(Stored data)
──────
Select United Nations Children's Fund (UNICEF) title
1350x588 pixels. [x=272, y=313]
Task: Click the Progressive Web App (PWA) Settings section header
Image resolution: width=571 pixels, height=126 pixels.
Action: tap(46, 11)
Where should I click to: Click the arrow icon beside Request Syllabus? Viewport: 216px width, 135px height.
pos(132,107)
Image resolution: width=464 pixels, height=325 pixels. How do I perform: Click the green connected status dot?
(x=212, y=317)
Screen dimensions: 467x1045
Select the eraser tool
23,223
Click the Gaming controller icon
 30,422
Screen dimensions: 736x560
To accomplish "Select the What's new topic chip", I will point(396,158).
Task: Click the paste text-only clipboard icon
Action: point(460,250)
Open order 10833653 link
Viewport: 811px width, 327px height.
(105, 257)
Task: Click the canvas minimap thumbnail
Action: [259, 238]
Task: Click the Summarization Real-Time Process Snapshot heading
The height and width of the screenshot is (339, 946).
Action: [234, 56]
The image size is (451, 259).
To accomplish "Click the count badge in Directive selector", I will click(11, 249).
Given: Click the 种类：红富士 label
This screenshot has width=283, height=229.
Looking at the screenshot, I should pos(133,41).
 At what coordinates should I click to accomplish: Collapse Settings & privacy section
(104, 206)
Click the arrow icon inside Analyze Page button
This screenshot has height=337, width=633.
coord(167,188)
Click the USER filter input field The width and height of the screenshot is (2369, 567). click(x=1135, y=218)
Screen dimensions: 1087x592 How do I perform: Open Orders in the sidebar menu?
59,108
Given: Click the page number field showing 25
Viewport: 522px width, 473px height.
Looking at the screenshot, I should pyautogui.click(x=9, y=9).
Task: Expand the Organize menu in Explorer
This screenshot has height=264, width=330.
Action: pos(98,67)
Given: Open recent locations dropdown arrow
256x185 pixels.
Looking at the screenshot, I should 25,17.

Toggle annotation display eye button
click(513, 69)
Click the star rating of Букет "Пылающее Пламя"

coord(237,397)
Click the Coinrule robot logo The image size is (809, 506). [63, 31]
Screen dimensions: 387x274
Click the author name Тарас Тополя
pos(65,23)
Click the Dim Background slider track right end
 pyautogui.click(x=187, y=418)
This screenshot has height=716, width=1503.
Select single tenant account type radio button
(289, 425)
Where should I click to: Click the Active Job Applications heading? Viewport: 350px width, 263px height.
──────
> **Assignment**:
All the entries above must be repeated exactly as they were given.

> **Response area**:
Select United Nations Children's Fund (UNICEF) title
1350x588 pixels. [x=272, y=313]
Task: Click the Progressive Web App (PWA) Settings section header
Image resolution: width=571 pixels, height=126 pixels.
Action: tap(46, 11)
Where should I click to: Click the arrow icon beside Request Syllabus? Viewport: 216px width, 135px height.
pos(132,107)
Image resolution: width=464 pixels, height=325 pixels. How do I perform: Click the green connected status dot?
(x=212, y=317)
Screen dimensions: 467x1045
Select the eraser tool
23,223
Click the Gaming controller icon
 30,422
Screen dimensions: 736x560
To accomplish "Select the What's new topic chip", I will point(396,158).
Task: Click the paste text-only clipboard icon
Action: point(460,250)
Open order 10833653 link
Viewport: 811px width, 327px height.
(105, 257)
Task: Click the canvas minimap thumbnail
Action: [259, 238]
Task: Click the Summarization Real-Time Process Snapshot heading
The height and width of the screenshot is (339, 946).
Action: [234, 56]
The image size is (451, 259).
To accomplish "Click the count badge in Directive selector", I will click(11, 249).
Given: Click the 种类：红富士 label
This screenshot has width=283, height=229.
Looking at the screenshot, I should pos(133,41).
 At what coordinates should I click to accomplish: Collapse Settings & privacy section
(104, 206)
Click the arrow icon inside Analyze Page button
This screenshot has height=337, width=633.
coord(167,188)
Click the USER filter input field The width and height of the screenshot is (2369, 567). click(x=1135, y=218)
Screen dimensions: 1087x592 How do I perform: Open Orders in the sidebar menu?
59,108
Given: Click the page number field showing 25
Viewport: 522px width, 473px height.
Looking at the screenshot, I should pyautogui.click(x=9, y=9).
Task: Expand the Organize menu in Explorer
This screenshot has height=264, width=330.
Action: pos(98,67)
Given: Open recent locations dropdown arrow
256x185 pixels.
Looking at the screenshot, I should 25,17.

Toggle annotation display eye button
click(513, 69)
Click the star rating of Букет "Пылающее Пламя"

coord(237,397)
Click the Coinrule robot logo The image size is (809, 506). [63, 31]
Screen dimensions: 387x274
Click the author name Тарас Тополя
pos(65,23)
Click the Dim Background slider track right end
 pyautogui.click(x=187, y=418)
This screenshot has height=716, width=1503.
Select single tenant account type radio button
(289, 425)
Where should I click to: Click the Active Job Applications heading? Viewport: 350px width, 263px height.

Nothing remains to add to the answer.